The story begins with Dennis Flange, a Long-Island attorney and ex-Navy communications officer, entertaining his friend and garbage man, Rocco Squarcione. As the two drink Rocco's home-made muscatel and listen to Vivaldi, they are suddenly dropped in on by one of Flange's old Navy friends, Pig Bodine. Unfortunately, his unexpected visit is not at all appreciated by Dennis' wife of seven years, Cindy -- Bodine was responsible for carting her husband off during their wedding reception and taking him on a two-month drinking spree that landed Flange in Cedar Rapids, Iowa, completely broke. Already angered by Rocco's presence in her house, the sight of Pig sends Cindy into a state of fury and she promptly commands the trio to leave and never come back. Kicked out of the house and without even a change of clothes, Flange ponders his situation when Rocco mentions that a friend of his by the name of Bolingbroke is a watchman at the local garbage dump and would be able to put both Dennis and Pig up for the night. After Rocco leaves the two with Boligbroke, the watchman and his guests grab two extra mattresses and retreat into his shack-like home in the middle of the dump. There, they drink home-made wine and tell sea-stories until they fall asleep.

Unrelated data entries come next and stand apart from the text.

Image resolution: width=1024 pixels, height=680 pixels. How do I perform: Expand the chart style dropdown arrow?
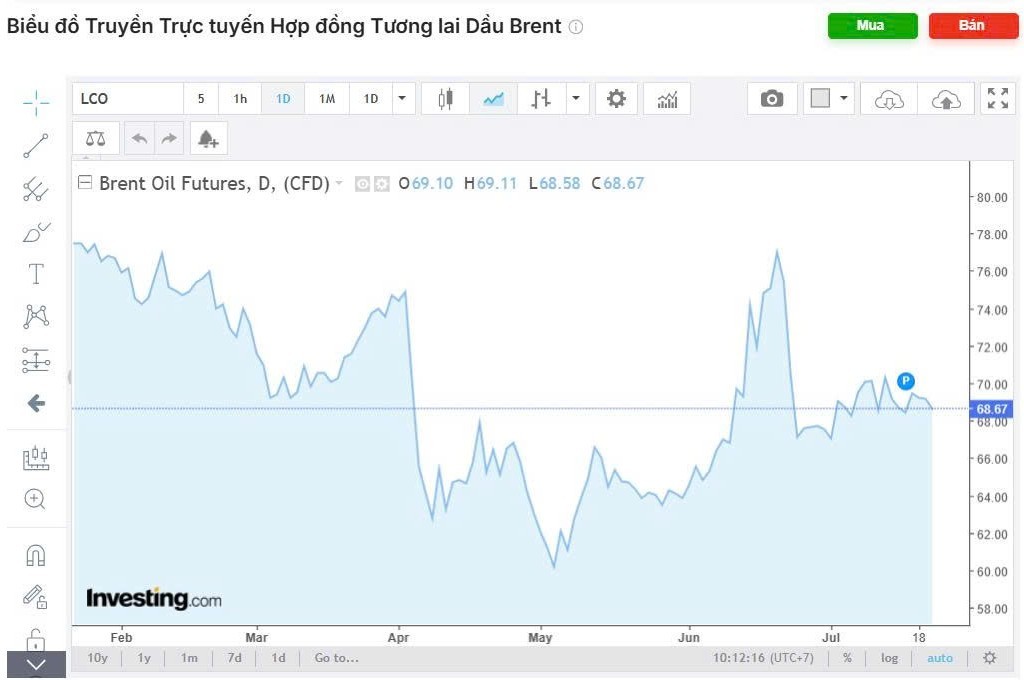pos(576,98)
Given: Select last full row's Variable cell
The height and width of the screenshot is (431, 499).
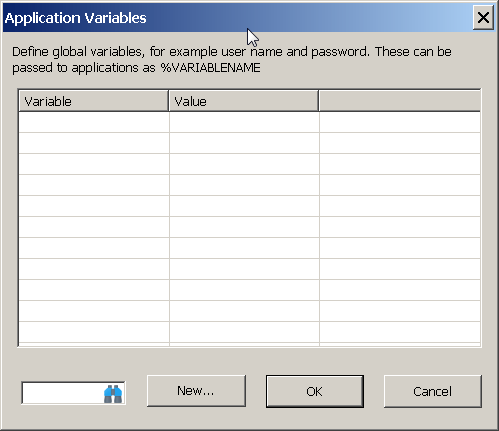Looking at the screenshot, I should [x=94, y=332].
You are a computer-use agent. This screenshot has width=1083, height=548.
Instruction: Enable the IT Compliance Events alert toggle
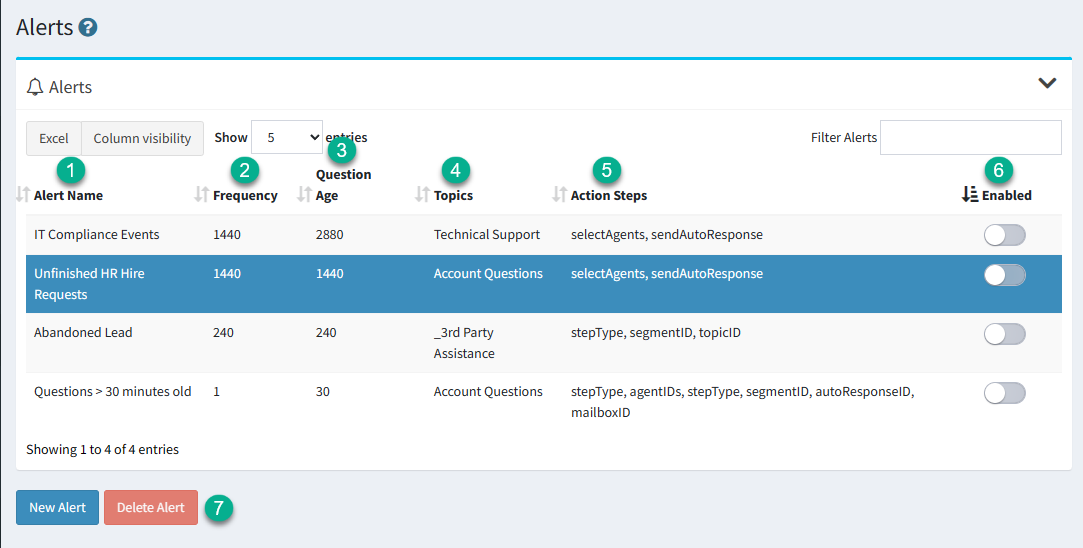(1005, 235)
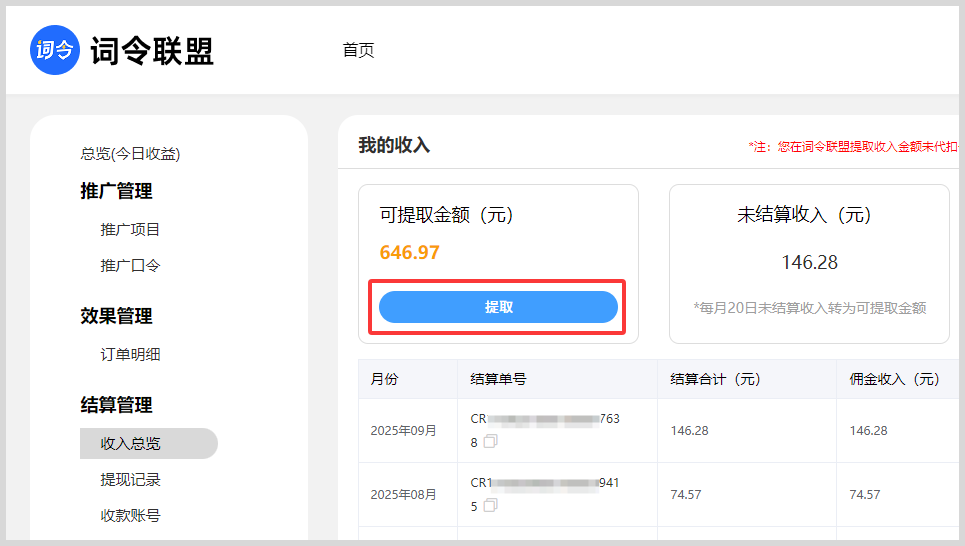965x546 pixels.
Task: Open 提现记录 sidebar item
Action: point(130,479)
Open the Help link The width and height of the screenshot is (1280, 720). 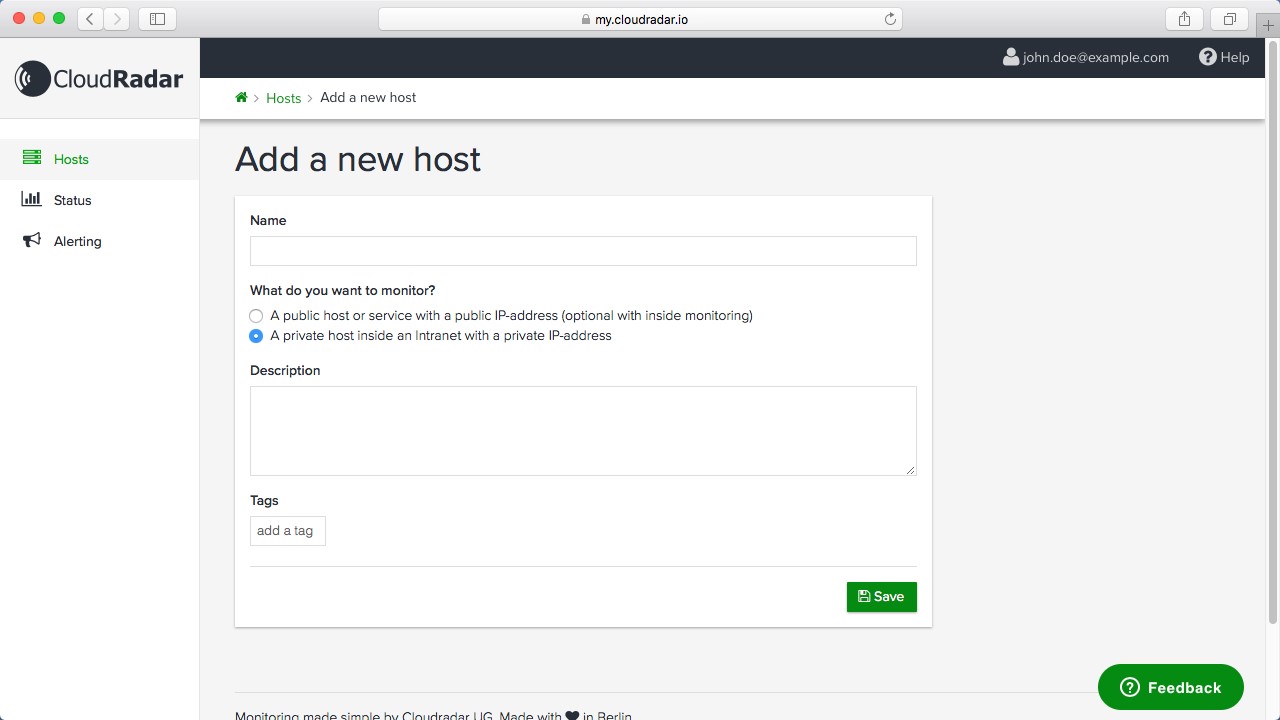(1224, 57)
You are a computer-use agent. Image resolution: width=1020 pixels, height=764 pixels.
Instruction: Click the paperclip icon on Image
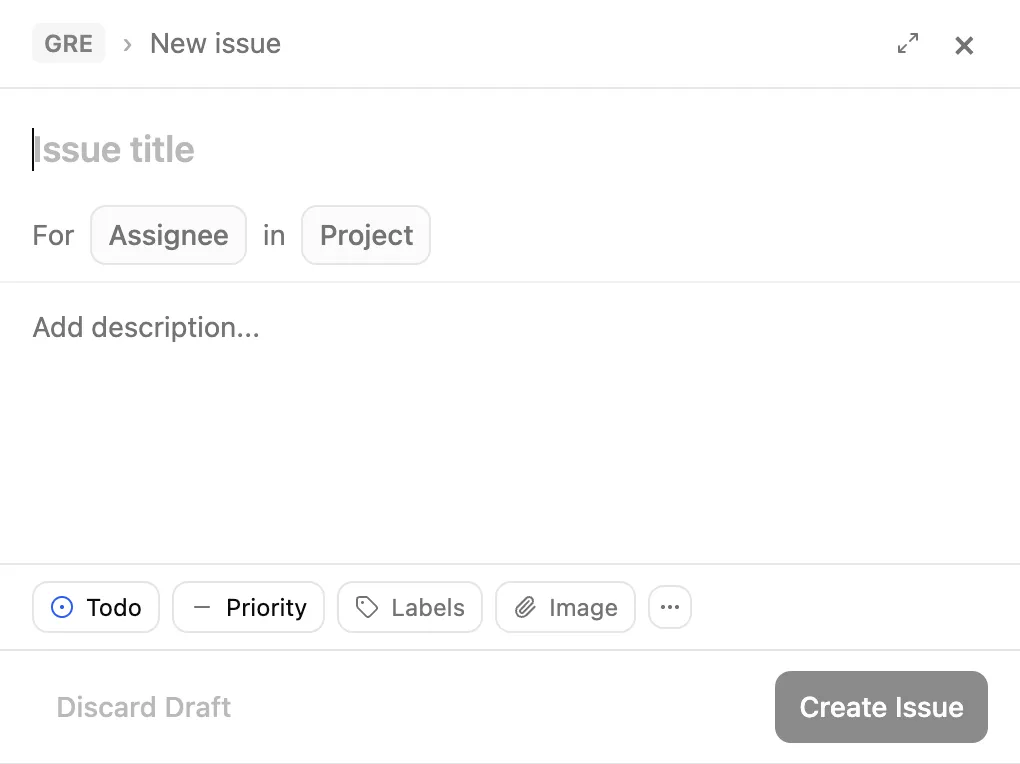click(525, 608)
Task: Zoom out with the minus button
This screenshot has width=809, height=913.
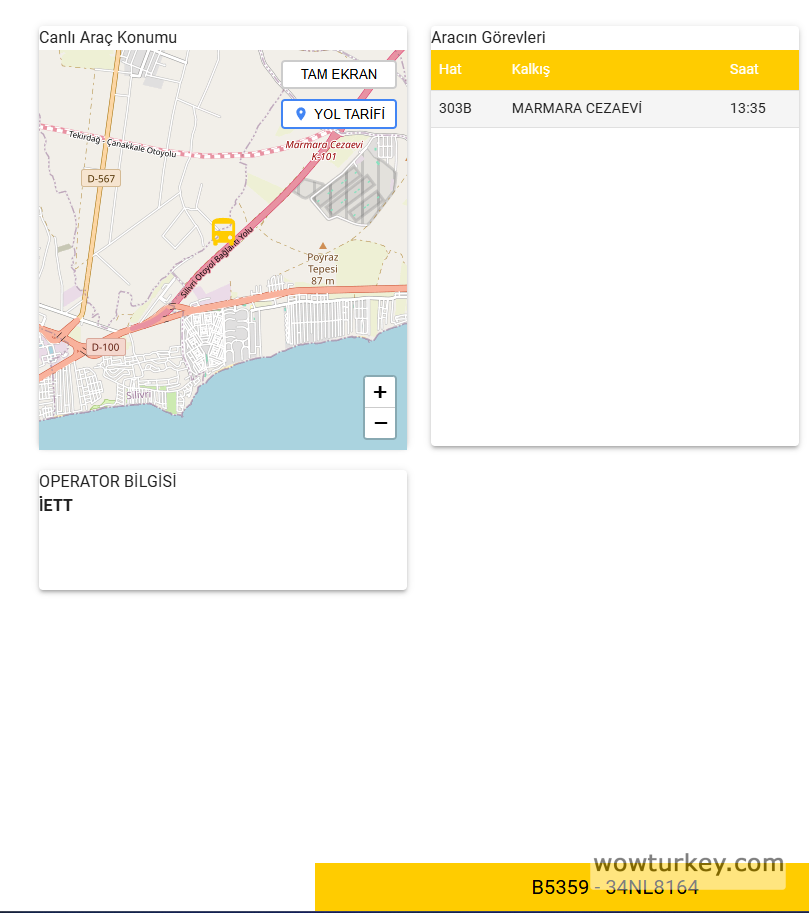Action: pyautogui.click(x=380, y=424)
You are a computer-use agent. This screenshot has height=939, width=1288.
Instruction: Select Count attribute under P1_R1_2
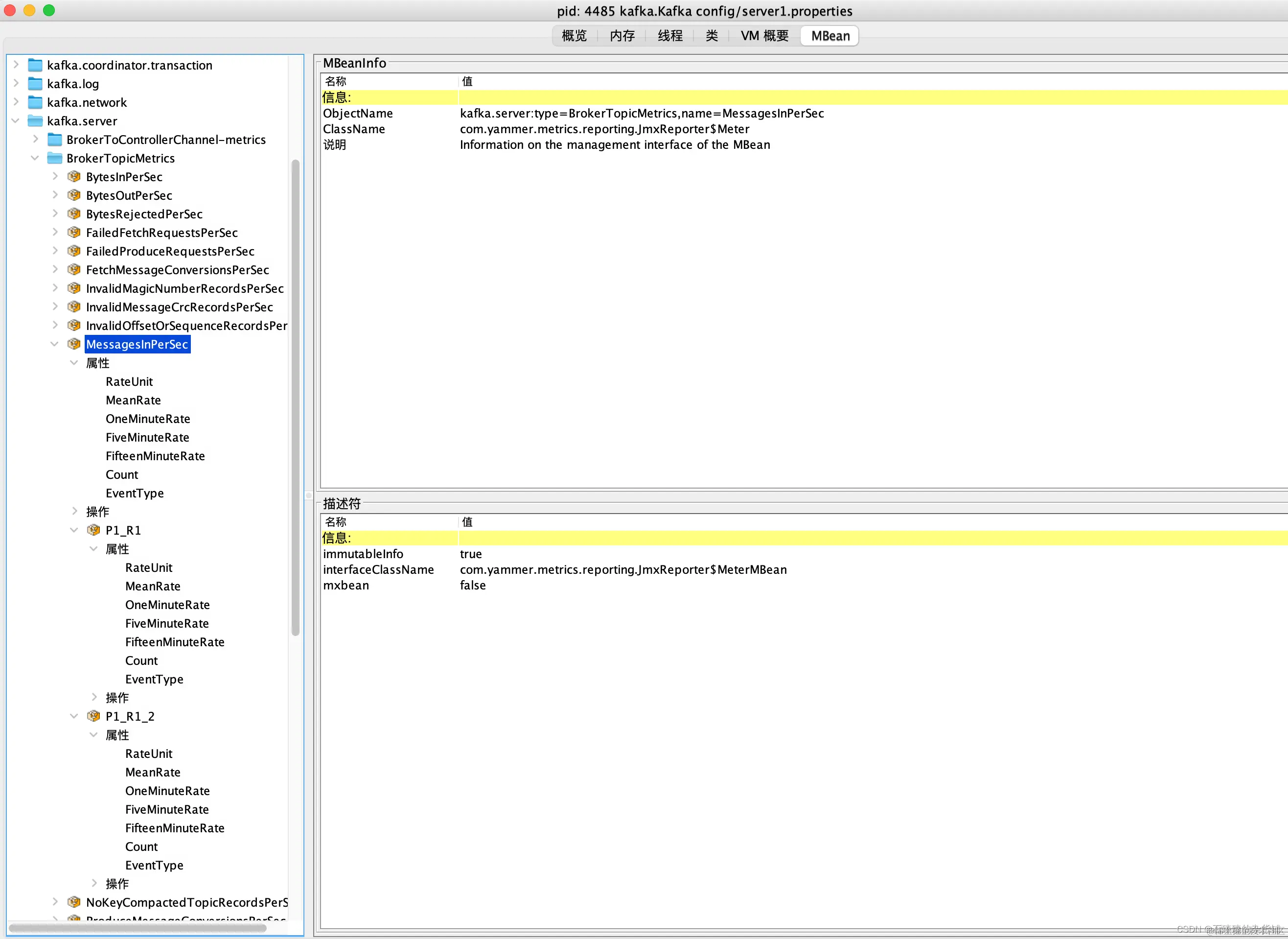[141, 846]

In the middle of the night, however, Flange is awakened by a girl's voice urging him to come outside. After a moment of indecision, he ventures out to find whoever is calling him, and discovers that the voice belongs to a beautiful, three and a half foot tall gypsy by the name of Nerissa. After introducing herself, she leads the bewildered Flange into the piles of garbage, through a door made from a discarded refrigerator, and into a network of underground tunnels that eventually leads to her surprisingly elaborate room. There, Nerissa introduces Flange to her pet rat Hyacinth and explains to him that a fortune-teller had told her that she would marry a tall, blonde, Anglo-Saxon man with strong arms. As Dennis fits the description, she asks him to stay with her, and after a brief moment of contemplation, he agrees.
Pynchon describes the fundamental problems in "Low-Lands," saying that he had let too many of his adolescent values creep into the story, ruining the otherwise sympathetic character of Dennis Flange, and that the short story was actually more of a character sketch than anything else. He points out, in the case of his latter complaint, that the work has no conflict resolution and very little movement -- Dennis' character doesn't even grow much throughout its course.
In discussing the story's corruption by his youthful values, Pynchon cites his early attitudes concerning marriage and parenting. More specifically, he suggests that (perhaps subconsciously) he had used Flange's character as a screen on which to project his own desire to have children without the expense of a developed marital relationship. Another suggestion Pynchon offers is that perhaps Flange's desires were a display of the general male attitude of the time, not simply his own, however he is unsure of which of the two would be the most accurate.
Pynchon also cites his adolescent views as the reason behind what he calls "an unacceptable level of racist, sexist and proto-Fascist talk throughout this story" (Thomas Pynchon's Slow Learner, pg. 11). Apologetically, he admits that this was his own attitude at the time, and it was authentic, but simply "the voice of a smart-assed jerk who didn't know any better" (Thomas Pynchon's Slow Learner, pg. 12).
On a lighter note, the author is pleased to point out that "Low-Lands" features the first appearance of Pig Bodine, whom the story was originally supposed to be about. Pynchon describes how Pig's character was actually based upon an infamous member of the Navy at the same time as Pynchon himself. In fact, Bodine's abduction of Flange during the latter's wedding reception was a true story the author heard from one of his senior patrol members. Pynchon finally states that it is because of these occurrences, among other factors, that Pig Bodine has managed to show up again in later novels.
Perhaps the most prominent aspect of "Low-Lands" not mentioned by Pynchon himself is that of appearance versus reality. The first example seen is that of Rocco Squarcione, who shows up at Flange's door at 9:00 AM holding a jug of home-made wine, unannounced, still covered in remnants of garbage, and yet has an appreciation for the music of Vivaldi. Then there is the case of the dump: the place is chaotic, littered with every type of refuse imaginable, booby-trapped and basically inhospitable, and yet it is there where Flange finds his fantasy woman and a underground world where reality is mixed around to the point where a rat from a garbage dump is actually a pet. It could even be argued that this is an early example of Pynchon's "signal-in-the-noise" theme, which seems to run through all of his novels.
Another noteworthy element of this story is Flange's choice not to tell a sea story of his own for fear of ruining the special relationship he seems to have with the ocean. This suspicion of language is another theme that runs throughout the works of Pynchon, and is extremely reminiscent of Hemingway's idea that "You'll lose it if you talk about it."